Aim of the exercise:
According to the text on climate model accuracy, what are the two main building blocks used to build a climate model?

Selected extract:
=== Section Start ===

Are Climate Models Inaccurate

Are Climate Models Inaccurate: A Detailed Analysis

There has been a heated debate lately about the accuracy of climate models, climate deniers say errors will accumulate until it reaches a level where it’s irrelevant while climate scientists say it’s like not trusting models of physical systems.

To understand the truth behind whether climate models are accurate or not we need to ask two fundamental questions:

  • What exactly are climate models
  • How are climate models built

By answering those questions we can better understand climate models’ accuracy and limits.

Are Climate Models Inaccurate

What are Climate Models?

Climate models are probabilistic models of expecting the state of future climate.

A model is a way we can describe the world, usually mathematically. This allows us to plan and get ready for future events and to simulate the system we are modeling so we can study the outcomes of different inputs, and scenarios, to the system.

How are Climate Models Built?

Climate is a complex and sophisticated system, modeling it to the level of accuracy required to predict the future is not an easy task.

The main components of climate models are: atmosphere, oceans, terrestrial processes (carbon absorption, forests, and storage of soil moisture), and cryosphere (sea ice and glaciers on land).

To actually build a climate model there are two main building blocks: natural laws, such as newton’s laws, chemical, and biological laws, and historical data.

Using these two building blocks we can build climate models that are able to predict the state of climate components in future decades.

How Do We Measure the Accuracy of Climate Models?

We can’t wait 30 or 50 years to judge the accuracy of a climate model, so the method of testing used is to input to the model the circumstances of the past so it can predict the climate of that duration. We actually Have data about the state of the climate, so we can compare the predicted values with the actual data.

=== Section End ===

Records from a data source
=== Section Start ===

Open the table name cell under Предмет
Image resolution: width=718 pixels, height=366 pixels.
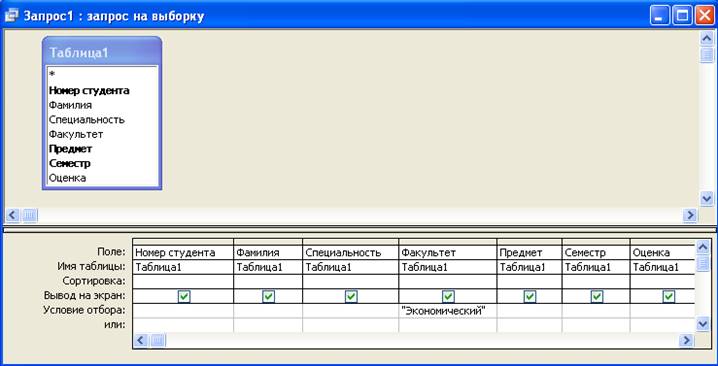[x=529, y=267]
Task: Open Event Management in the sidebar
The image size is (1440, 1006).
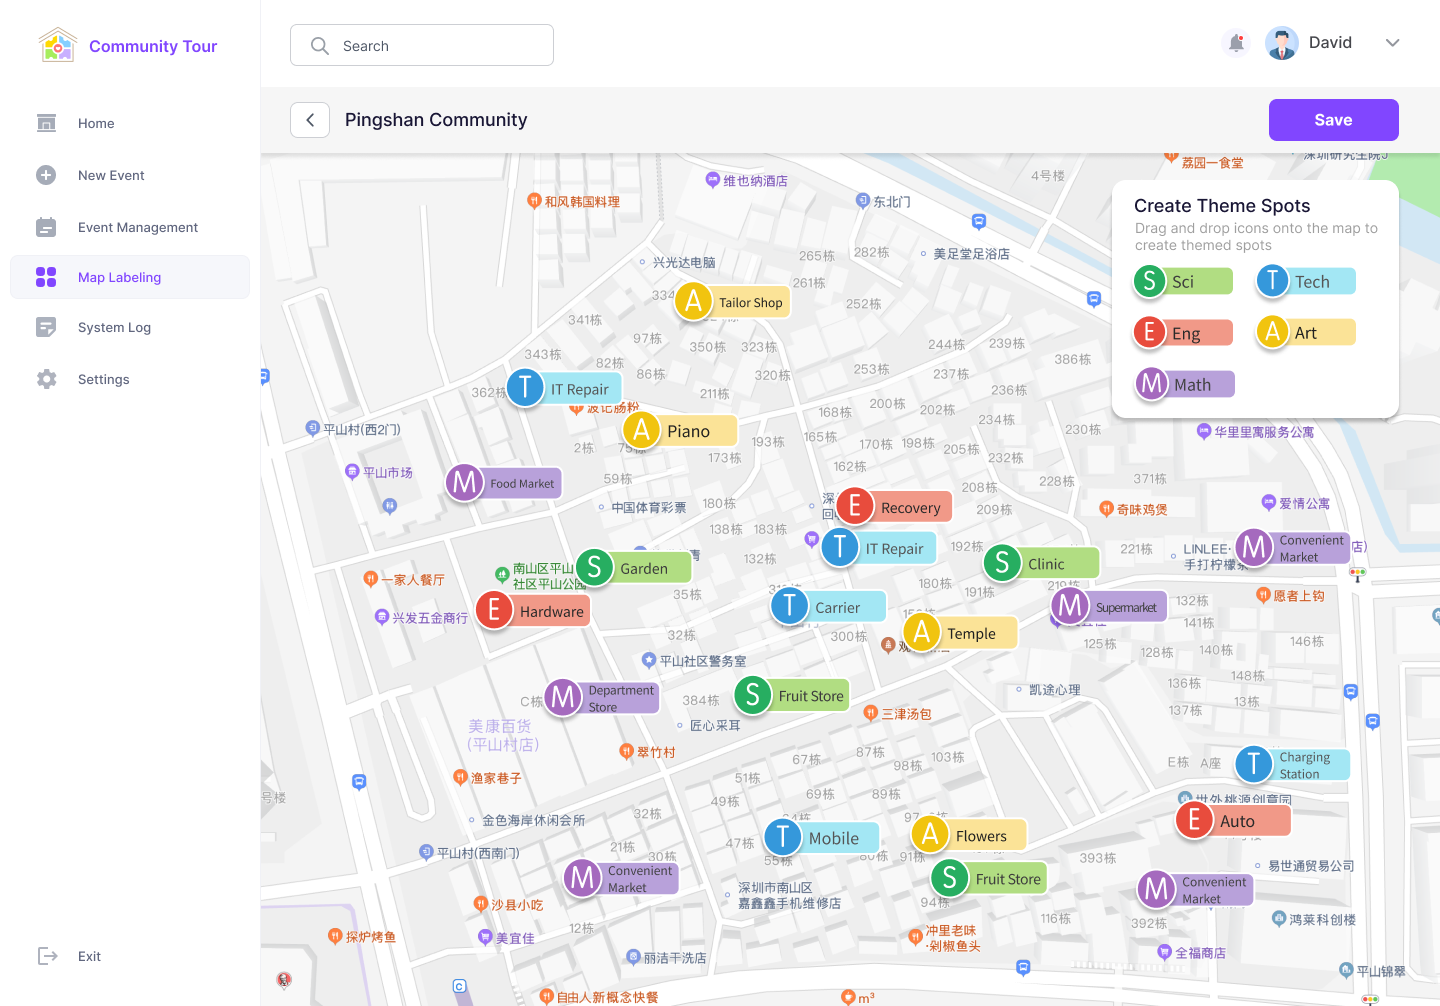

=== Section End ===

Written answer:
Natural laws, such as Newton's laws and chemical and biological laws, and historical data.